Adhesion force microscopy is sensitive to the charge distribution at the surface of single collagen fibrils.

Abstract

Collagen fibrils are a key component of the extracellular matrix of mammalian tissues where they serve as structural elements and as a ligand for receptor-mediated signaling. As collagen molecules assemble into fibrils, in vitro or in vivo, they acquire a modulation of their molecular and electron densities called the D-band, with a 67 nm spacing, that can be visualized by cryo-electron microscopy. The D-band is composed of a gap region missing one-fifth of the molecules in the cross-section compared to the overlap region. This leads to the gap region having a positive potential and the overlap region a negative potential with respect to an n-doped silicon probe as observed by Kelvin Probe Force Microscopy.

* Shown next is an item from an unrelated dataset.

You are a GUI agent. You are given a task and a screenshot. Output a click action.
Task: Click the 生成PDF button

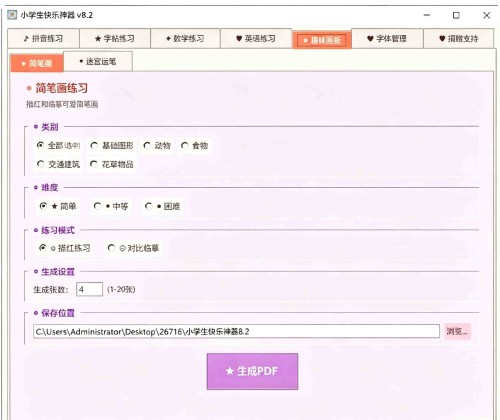click(x=252, y=371)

In this study, we use the adhesion force between an n-doped silicon probe and a collagen substrate to demonstrate the sensitivity of adhesion force towards charge distribution on the surface of collagen fibrils. We also map the charge distribution at the surface of single in vivo and in vitro assembled collagen fibrils and characterize the three-dimensional location and strength of three sub D-band regions that have been observed previously by cryo-electron microscopy. Our approach provides an adhesion fingerprint unique to each fibril type we analyzed and points to local charge variations at the sub D-band level even along a single fibril. It opens the road for a detailed analysis of collagen fibrils surface modifications due to ligand binding or the accumulation of advanced glycation end products at sub D-band resolution on a fibril by fibril basis.